Pengesahan Revisi UU PPP, PB HMI MPO: DPR Gagal Maknai Partisipasi Publik

Revisi Rancangan Undang-Undang Pembentukan Peraturan Perundang-Undangan (RUU PPP) disahkan oleh DPR menjadi undang-undang, pada Selasa (24/5/2022).

Pengesahan dilakukan dalam rapat ke-23 masa sidang V tahun 2021-2022, di gedung DPR Senayan. Rapat dipimpin oleh Ketua DPR Puan Maharani, didampingi Wakil Ketua DPR Lodewijk Paulus, Rachmat Gobel, dan Sufmi Dasco Ahmad.

Wasekjend Komisi Hukum dan HAM PB HMI MPO, Muhammad Aldiyat Syam Husain, mengatakan bahwa revisi UU PPP hanya bertujuan untuk memuluskan omnibus law atau UU Cipta Kerja.

Padahal menurutnya dari awal proses sampai pengesahan UU Cipta Kerja mendapat penolakan keras masyarakat, bahkan pada saat dilakukan pengujian UU tersebut di Mahkamah Konstitusi (MK) diputuskan inkonstitusional bersyarat.
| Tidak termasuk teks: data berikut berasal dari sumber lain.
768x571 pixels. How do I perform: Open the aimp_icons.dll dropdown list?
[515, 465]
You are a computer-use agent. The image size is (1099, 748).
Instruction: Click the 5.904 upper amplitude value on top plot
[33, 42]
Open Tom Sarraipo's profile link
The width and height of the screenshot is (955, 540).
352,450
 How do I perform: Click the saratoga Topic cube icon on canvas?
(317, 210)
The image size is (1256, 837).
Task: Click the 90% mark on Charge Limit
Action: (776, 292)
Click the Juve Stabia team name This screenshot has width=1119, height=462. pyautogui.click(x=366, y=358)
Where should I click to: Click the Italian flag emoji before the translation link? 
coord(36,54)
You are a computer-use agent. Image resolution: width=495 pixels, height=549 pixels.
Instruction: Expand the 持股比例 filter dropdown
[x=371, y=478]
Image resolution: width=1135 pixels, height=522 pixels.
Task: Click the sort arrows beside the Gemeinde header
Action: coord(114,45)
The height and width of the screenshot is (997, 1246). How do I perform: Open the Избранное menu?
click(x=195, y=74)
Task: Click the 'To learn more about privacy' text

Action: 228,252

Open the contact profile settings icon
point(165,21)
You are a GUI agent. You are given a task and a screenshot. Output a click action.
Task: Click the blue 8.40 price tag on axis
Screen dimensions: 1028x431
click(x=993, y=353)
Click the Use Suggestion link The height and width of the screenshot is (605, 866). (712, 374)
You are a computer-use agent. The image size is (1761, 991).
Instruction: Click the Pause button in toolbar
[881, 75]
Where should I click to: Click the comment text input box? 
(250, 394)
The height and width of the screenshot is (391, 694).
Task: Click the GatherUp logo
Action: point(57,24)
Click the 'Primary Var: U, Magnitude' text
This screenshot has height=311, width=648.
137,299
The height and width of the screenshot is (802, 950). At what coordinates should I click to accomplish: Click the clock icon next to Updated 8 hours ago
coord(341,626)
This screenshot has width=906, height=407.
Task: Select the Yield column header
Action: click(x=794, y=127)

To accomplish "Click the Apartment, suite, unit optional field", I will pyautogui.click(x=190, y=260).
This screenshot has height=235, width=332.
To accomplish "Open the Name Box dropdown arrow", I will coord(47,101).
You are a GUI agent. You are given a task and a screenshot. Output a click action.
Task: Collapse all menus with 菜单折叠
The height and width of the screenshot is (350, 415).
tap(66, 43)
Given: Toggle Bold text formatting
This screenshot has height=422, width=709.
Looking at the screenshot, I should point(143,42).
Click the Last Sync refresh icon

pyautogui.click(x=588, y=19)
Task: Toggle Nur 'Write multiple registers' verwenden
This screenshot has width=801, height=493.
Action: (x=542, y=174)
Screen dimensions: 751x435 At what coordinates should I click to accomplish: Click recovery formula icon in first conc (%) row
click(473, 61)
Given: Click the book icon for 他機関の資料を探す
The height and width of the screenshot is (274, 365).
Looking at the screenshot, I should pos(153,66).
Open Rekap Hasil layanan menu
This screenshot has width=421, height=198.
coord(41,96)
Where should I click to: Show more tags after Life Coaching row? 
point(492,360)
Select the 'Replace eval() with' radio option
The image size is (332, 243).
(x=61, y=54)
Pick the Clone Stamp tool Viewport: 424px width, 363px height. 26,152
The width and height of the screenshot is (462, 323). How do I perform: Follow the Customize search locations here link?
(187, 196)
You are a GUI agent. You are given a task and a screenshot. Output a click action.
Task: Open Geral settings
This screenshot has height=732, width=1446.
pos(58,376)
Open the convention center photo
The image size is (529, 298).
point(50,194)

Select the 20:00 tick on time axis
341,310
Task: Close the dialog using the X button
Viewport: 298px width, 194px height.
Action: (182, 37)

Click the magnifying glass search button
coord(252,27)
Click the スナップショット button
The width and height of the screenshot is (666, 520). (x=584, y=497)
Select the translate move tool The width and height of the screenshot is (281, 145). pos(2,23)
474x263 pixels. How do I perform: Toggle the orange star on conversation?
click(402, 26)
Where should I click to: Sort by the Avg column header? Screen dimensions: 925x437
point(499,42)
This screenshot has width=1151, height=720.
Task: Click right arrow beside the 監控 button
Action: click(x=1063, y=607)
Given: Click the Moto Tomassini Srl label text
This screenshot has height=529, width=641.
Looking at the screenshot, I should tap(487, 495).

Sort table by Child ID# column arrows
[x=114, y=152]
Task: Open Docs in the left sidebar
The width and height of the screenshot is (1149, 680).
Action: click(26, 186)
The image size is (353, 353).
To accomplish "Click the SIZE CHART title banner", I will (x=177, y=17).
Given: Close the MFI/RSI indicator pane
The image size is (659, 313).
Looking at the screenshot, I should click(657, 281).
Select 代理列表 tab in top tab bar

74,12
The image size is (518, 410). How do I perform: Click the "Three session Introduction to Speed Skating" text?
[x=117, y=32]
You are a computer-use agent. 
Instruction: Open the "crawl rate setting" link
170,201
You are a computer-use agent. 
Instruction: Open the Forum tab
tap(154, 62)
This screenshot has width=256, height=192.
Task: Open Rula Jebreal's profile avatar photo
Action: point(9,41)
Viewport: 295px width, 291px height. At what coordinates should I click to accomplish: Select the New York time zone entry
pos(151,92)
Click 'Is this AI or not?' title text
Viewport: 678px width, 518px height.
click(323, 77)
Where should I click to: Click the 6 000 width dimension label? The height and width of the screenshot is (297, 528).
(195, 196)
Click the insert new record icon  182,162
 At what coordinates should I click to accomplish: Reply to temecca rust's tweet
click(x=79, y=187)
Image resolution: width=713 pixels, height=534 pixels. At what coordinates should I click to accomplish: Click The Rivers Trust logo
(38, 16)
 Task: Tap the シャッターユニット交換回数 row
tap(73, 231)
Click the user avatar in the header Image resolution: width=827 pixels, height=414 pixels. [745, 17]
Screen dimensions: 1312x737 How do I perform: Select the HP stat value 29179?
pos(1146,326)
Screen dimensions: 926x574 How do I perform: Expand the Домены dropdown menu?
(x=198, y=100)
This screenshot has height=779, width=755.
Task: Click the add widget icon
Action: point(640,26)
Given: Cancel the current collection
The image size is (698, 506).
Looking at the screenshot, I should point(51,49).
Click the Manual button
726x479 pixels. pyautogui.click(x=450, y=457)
“Putusan MK terhadap UU Cipta Kerja, MK menyoroti metode omnibus law tidak diatur dalam pembentukan UU di Indonesia dan belum optimalnya partisipasi yang bermakna dalam pembentukan UU Cipta Kerja.

MK memerintahkan pembentukan UU untuk memperbaiki UU Cipta Kerja dalam jangka waktu paling lama dua tahun sejak diputuskan pada 25 November 2021,” paparnya, Rabu (1/6).

Aldiyat juga menegaskan bahwa seharusnya revisi UU bukan hanya bertujuan untuk menjalankan formalitas saja.

“Harusnya revisi UU PPP tidak ditujukan sebagai formalitas untuk menjalankan putusan MK Nomor 91/PUU-XVIII/2020,” terangnya.

Ia pun menjelaskan revisi UU PPP harusnya mengatur segala muatan materi, mulai dari tata kelola hingga tahap evaluasi.

“Revisi UU PPP mestinya mengatur materi yang diperlukan untuk mendukung tata kelola regulasi, seperti soal perencanaan, materi muatan, harmonisasi, monitoring dan evaluasi. Upaya ini lebih tepat dari persoalan memenuhi legalitas dari penggunaan metode omnibus dalam pembentukan peraturan perundang-undangan,” ujarnya.

Pihaknya pun menilai bahwa pemerintah telah gagal dan abai dalam memutuskan perkara semacam ini, terlebih DPR tidak memperhatikan partisipasi publik.

“Kami menilai pemerintah dan DPR mengabaikan putusan MK dan kegagalan mereka memaknai partisipasi bermakna dalam proses pembentukan UU Cipta Kerja seharusnya merupakan tamparan keras bagi pembuat undang-undang untuk memperhatikan partisipasi dalam membuat regulasi apalagi soal revisi UU PPP,” tandasnya.